WHAT YOU NEED TO DO: Write out each line below exactly as it appears.

:: RECORDED DATA ::

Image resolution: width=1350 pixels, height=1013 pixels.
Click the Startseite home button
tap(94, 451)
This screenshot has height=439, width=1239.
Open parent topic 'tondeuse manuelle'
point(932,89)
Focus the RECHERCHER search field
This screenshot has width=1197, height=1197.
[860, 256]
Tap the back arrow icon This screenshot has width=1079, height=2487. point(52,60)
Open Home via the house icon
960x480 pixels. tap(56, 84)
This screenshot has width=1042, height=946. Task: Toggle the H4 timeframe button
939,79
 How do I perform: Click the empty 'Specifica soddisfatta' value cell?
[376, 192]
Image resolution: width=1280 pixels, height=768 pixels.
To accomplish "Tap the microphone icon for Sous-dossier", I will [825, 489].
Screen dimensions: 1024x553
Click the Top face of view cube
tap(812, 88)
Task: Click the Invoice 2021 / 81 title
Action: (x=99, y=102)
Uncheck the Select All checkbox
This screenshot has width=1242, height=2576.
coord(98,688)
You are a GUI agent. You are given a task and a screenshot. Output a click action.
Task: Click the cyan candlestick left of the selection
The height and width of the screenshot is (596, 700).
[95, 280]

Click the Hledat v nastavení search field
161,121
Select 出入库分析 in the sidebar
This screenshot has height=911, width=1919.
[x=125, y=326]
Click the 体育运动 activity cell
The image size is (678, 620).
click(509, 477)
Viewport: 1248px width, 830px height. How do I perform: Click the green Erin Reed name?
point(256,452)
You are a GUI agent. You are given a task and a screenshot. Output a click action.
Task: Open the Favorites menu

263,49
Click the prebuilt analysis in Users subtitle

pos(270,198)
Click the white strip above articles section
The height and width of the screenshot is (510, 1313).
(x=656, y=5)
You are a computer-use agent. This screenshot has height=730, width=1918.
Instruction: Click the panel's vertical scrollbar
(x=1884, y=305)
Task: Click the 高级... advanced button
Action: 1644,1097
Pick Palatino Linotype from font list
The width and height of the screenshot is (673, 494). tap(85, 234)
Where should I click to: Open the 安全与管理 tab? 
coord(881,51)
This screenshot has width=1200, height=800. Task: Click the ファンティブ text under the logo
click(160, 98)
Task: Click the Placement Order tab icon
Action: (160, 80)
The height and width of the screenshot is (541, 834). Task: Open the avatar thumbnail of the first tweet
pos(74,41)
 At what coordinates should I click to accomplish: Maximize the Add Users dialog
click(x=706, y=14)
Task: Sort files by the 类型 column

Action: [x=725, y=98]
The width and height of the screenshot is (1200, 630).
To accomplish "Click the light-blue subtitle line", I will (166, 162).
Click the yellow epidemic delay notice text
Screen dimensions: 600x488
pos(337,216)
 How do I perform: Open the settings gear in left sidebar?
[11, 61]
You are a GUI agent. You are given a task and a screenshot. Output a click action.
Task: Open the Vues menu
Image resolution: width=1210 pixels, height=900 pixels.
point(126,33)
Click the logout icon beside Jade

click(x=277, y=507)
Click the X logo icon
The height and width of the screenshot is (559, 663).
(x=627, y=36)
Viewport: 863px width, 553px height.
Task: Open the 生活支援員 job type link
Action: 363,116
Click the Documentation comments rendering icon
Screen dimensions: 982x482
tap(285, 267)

:::

REPLY TO THE EXERCISE:
Image resolution: width=1350 pixels, height=1013 pixels.
Click the Startseite home button
tap(94, 451)
This screenshot has height=439, width=1239.
Open parent topic 'tondeuse manuelle'
point(932,89)
Focus the RECHERCHER search field
This screenshot has width=1197, height=1197.
[860, 256]
Tap the back arrow icon This screenshot has width=1079, height=2487. point(52,60)
Open Home via the house icon
960x480 pixels. tap(56, 84)
This screenshot has width=1042, height=946. Task: Toggle the H4 timeframe button
939,79
 How do I perform: Click the empty 'Specifica soddisfatta' value cell?
[376, 192]
Image resolution: width=1280 pixels, height=768 pixels.
To accomplish "Tap the microphone icon for Sous-dossier", I will [825, 489].
Screen dimensions: 1024x553
Click the Top face of view cube
tap(812, 88)
Task: Click the Invoice 2021 / 81 title
Action: (x=99, y=102)
Uncheck the Select All checkbox
This screenshot has width=1242, height=2576.
coord(98,688)
You are a GUI agent. You are given a task and a screenshot. Output a click action.
Task: Click the cyan candlestick left of the selection
The height and width of the screenshot is (596, 700).
[95, 280]

Click the Hledat v nastavení search field
161,121
Select 出入库分析 in the sidebar
This screenshot has height=911, width=1919.
[x=125, y=326]
Click the 体育运动 activity cell
The image size is (678, 620).
click(509, 477)
Viewport: 1248px width, 830px height. How do I perform: Click the green Erin Reed name?
point(256,452)
You are a GUI agent. You are given a task and a screenshot. Output a click action.
Task: Open the Favorites menu

263,49
Click the prebuilt analysis in Users subtitle

pos(270,198)
Click the white strip above articles section
The height and width of the screenshot is (510, 1313).
(x=656, y=5)
You are a computer-use agent. This screenshot has height=730, width=1918.
Instruction: Click the panel's vertical scrollbar
(x=1884, y=305)
Task: Click the 高级... advanced button
Action: 1644,1097
Pick Palatino Linotype from font list
The width and height of the screenshot is (673, 494). tap(85, 234)
Where should I click to: Open the 安全与管理 tab? 
coord(881,51)
This screenshot has width=1200, height=800. Task: Click the ファンティブ text under the logo
click(160, 98)
Task: Click the Placement Order tab icon
Action: (160, 80)
The height and width of the screenshot is (541, 834). Task: Open the avatar thumbnail of the first tweet
pos(74,41)
 At what coordinates should I click to accomplish: Maximize the Add Users dialog
click(x=706, y=14)
Task: Sort files by the 类型 column

Action: [x=725, y=98]
The width and height of the screenshot is (1200, 630).
To accomplish "Click the light-blue subtitle line", I will (166, 162).
Click the yellow epidemic delay notice text
Screen dimensions: 600x488
pos(337,216)
 How do I perform: Open the settings gear in left sidebar?
[11, 61]
You are a GUI agent. You are given a task and a screenshot. Output a click action.
Task: Open the Vues menu
Image resolution: width=1210 pixels, height=900 pixels.
point(126,33)
Click the logout icon beside Jade

click(x=277, y=507)
Click the X logo icon
The height and width of the screenshot is (559, 663).
(x=627, y=36)
Viewport: 863px width, 553px height.
Task: Open the 生活支援員 job type link
Action: 363,116
Click the Documentation comments rendering icon
Screen dimensions: 982x482
tap(285, 267)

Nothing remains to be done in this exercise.